*Work instruction*. In the data below, the copy begins at the line containing "Task: Click the 'Ebook:' row label" and runs through the last line; repeat those lines exactly, minus the pictures.

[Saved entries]

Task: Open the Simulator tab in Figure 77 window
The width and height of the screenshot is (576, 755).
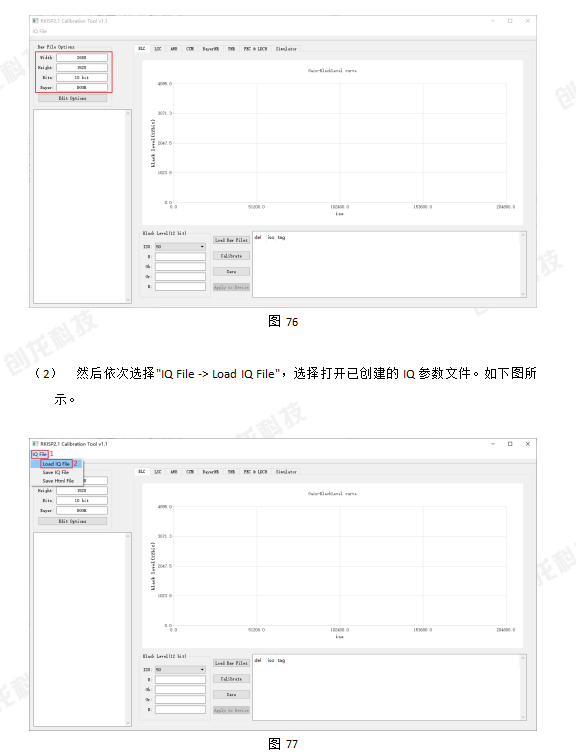Action: (286, 472)
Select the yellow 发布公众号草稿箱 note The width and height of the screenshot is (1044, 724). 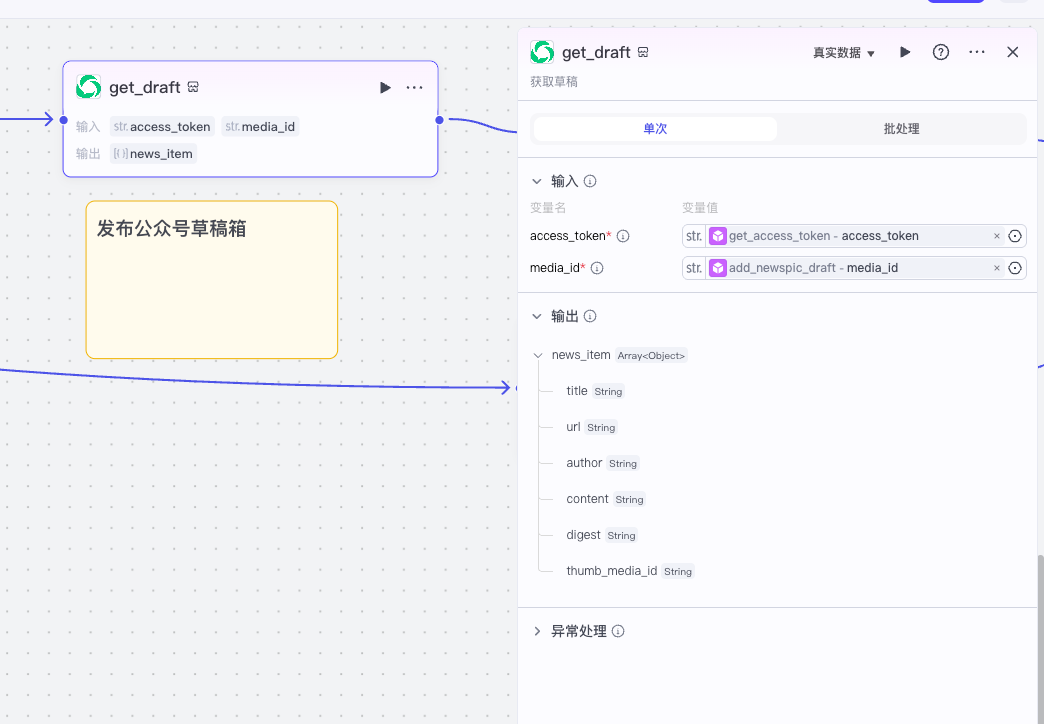click(x=212, y=280)
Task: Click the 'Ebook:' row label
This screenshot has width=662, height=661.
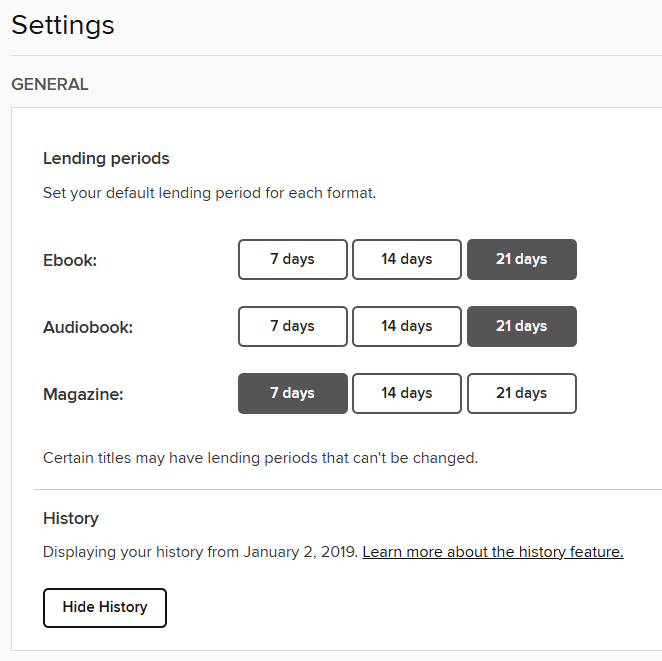Action: tap(69, 260)
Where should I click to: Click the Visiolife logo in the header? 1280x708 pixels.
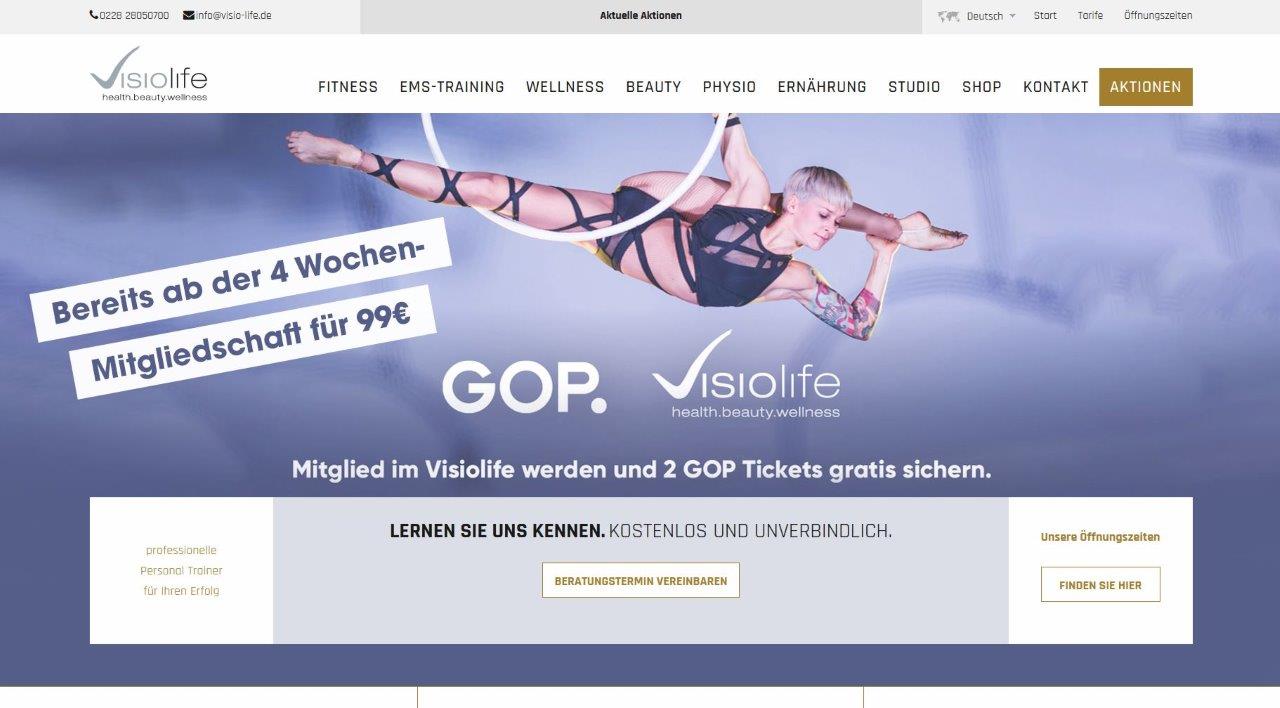(x=148, y=74)
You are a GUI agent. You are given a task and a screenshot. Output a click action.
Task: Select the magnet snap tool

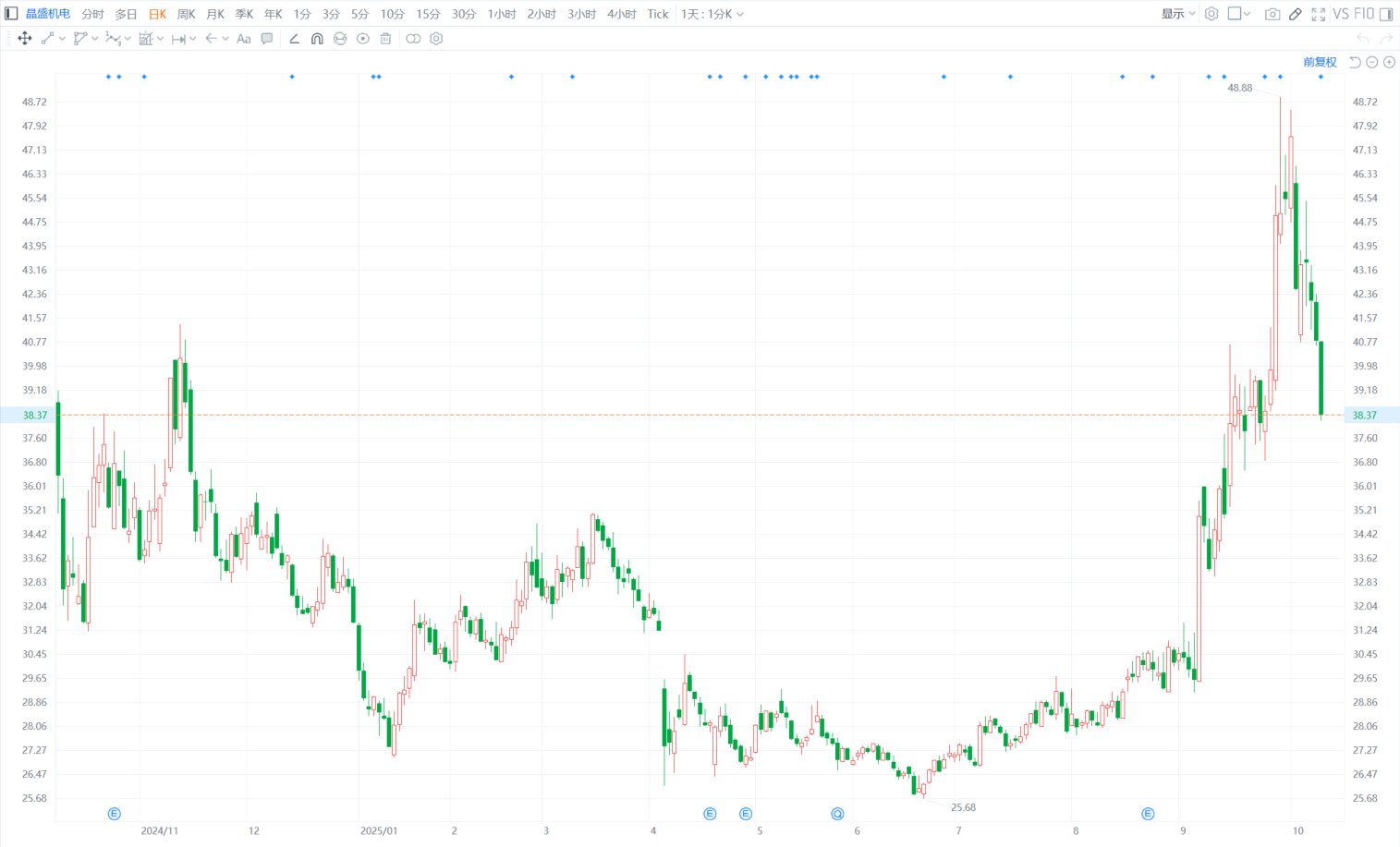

*Solution to the problem*.
Task: Click the 'Ebook:' row label
This screenshot has width=662, height=661.
Action: tap(69, 260)
Where should I click to: Click the Visiolife logo in the header? 1280x708 pixels.
(x=148, y=74)
You are a GUI agent. You are given a task and a screenshot. Output a click action.
Task: Select the magnet snap tool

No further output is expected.